**Task goal**
Convert the lines of the listing below into a numbered list, starting at the line that contains "The height and width of the screenshot is (432, 1504)." and ending at the end of the listing, skipping any blank lines. Omit the pictures from your answer.

**Records from a collection**
==========

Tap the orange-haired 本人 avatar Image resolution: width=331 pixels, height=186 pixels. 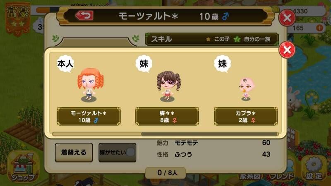click(x=90, y=85)
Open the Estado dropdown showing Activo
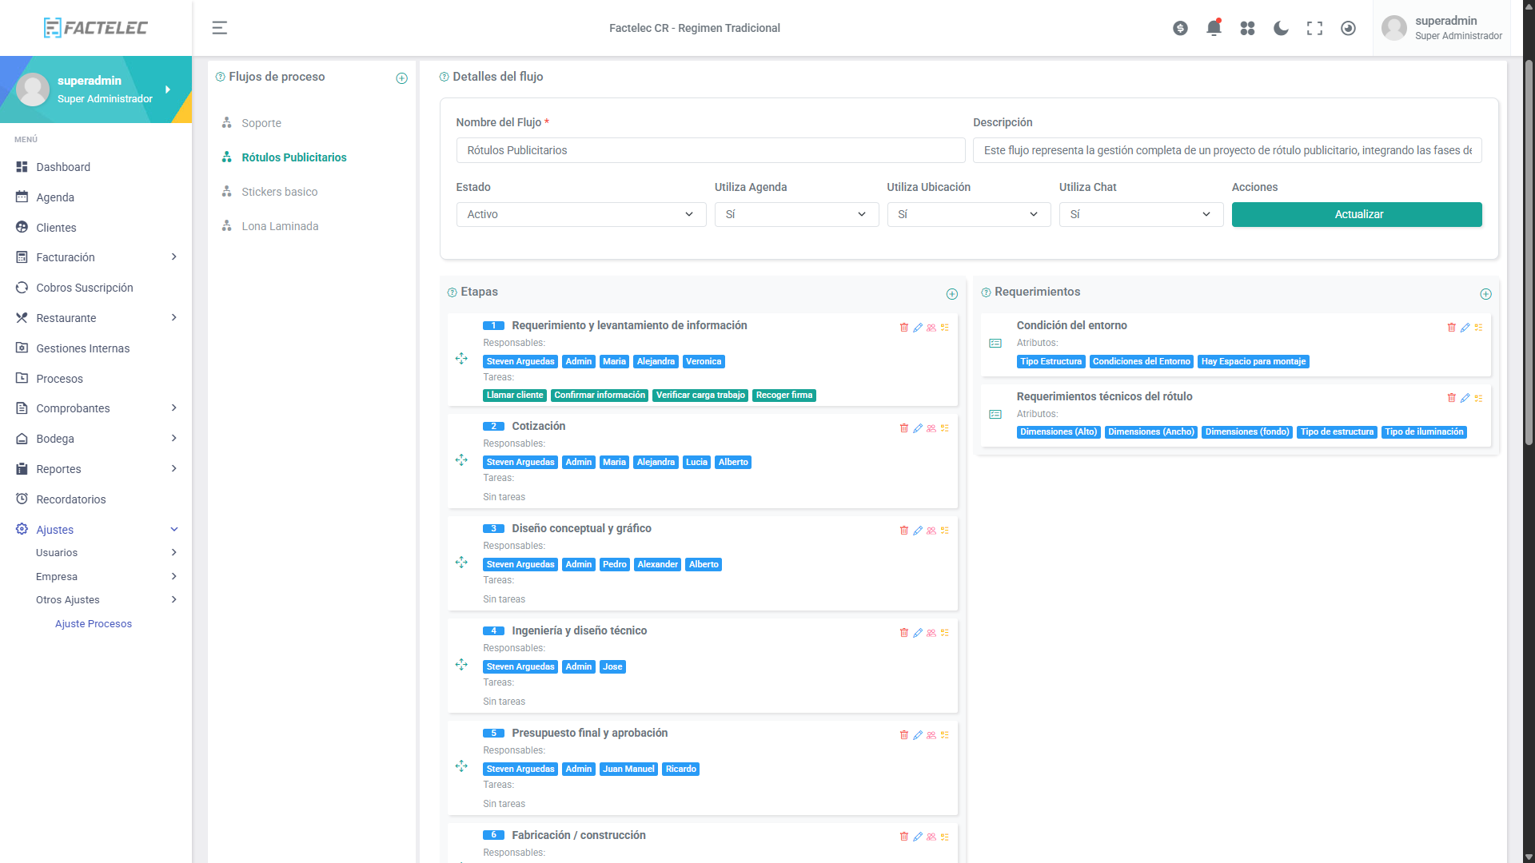 coord(580,214)
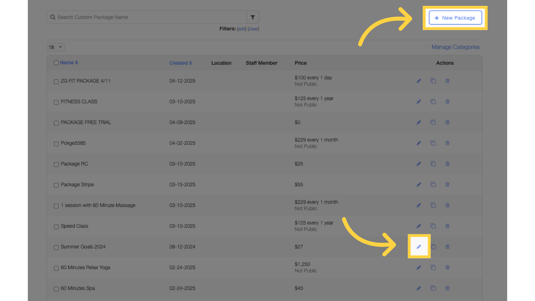Viewport: 535px width, 301px height.
Task: Copy the Pckge5585 package
Action: click(x=433, y=143)
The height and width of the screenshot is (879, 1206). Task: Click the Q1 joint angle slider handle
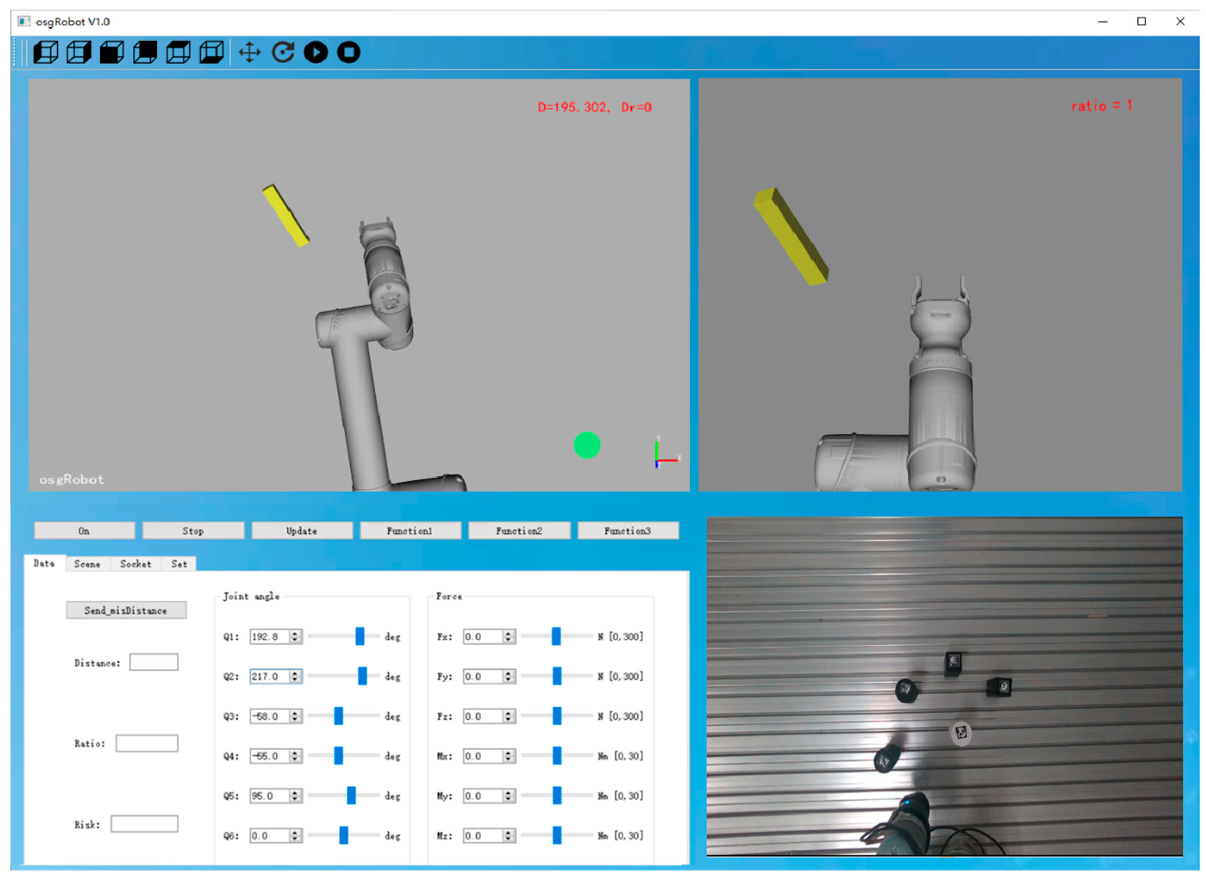[360, 636]
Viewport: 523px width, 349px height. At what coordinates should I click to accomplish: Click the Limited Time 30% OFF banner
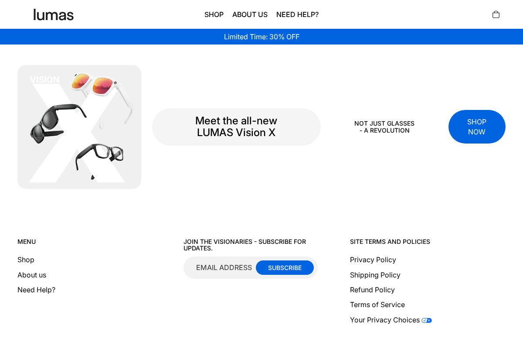pyautogui.click(x=262, y=37)
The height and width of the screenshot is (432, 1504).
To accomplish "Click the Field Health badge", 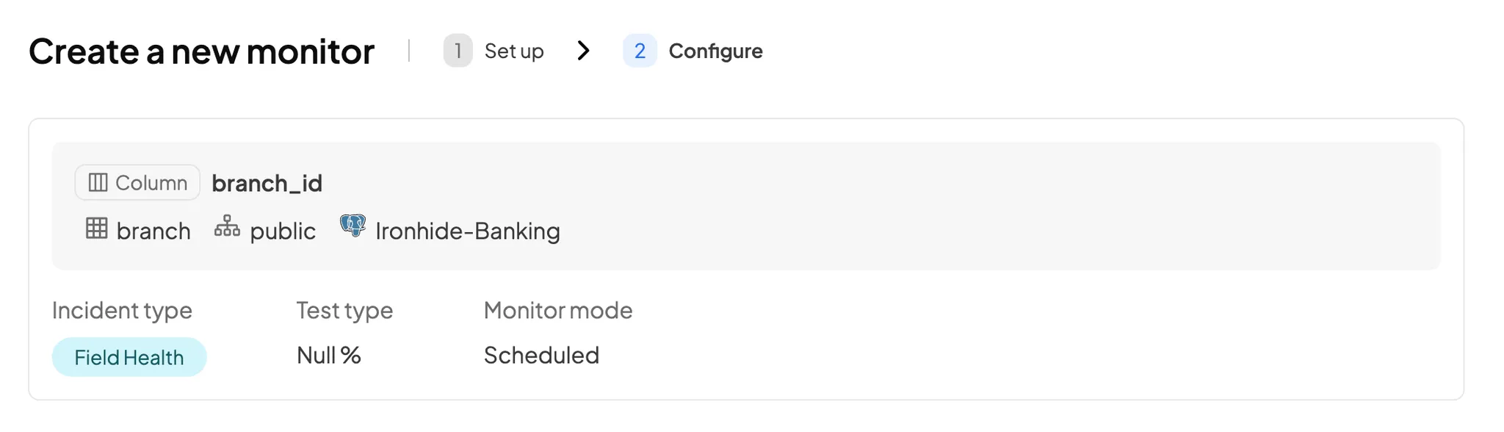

==========

**Written answer**
1. The height and width of the screenshot is (432, 1504).
2. To accomplish "Click the Field Health badge", 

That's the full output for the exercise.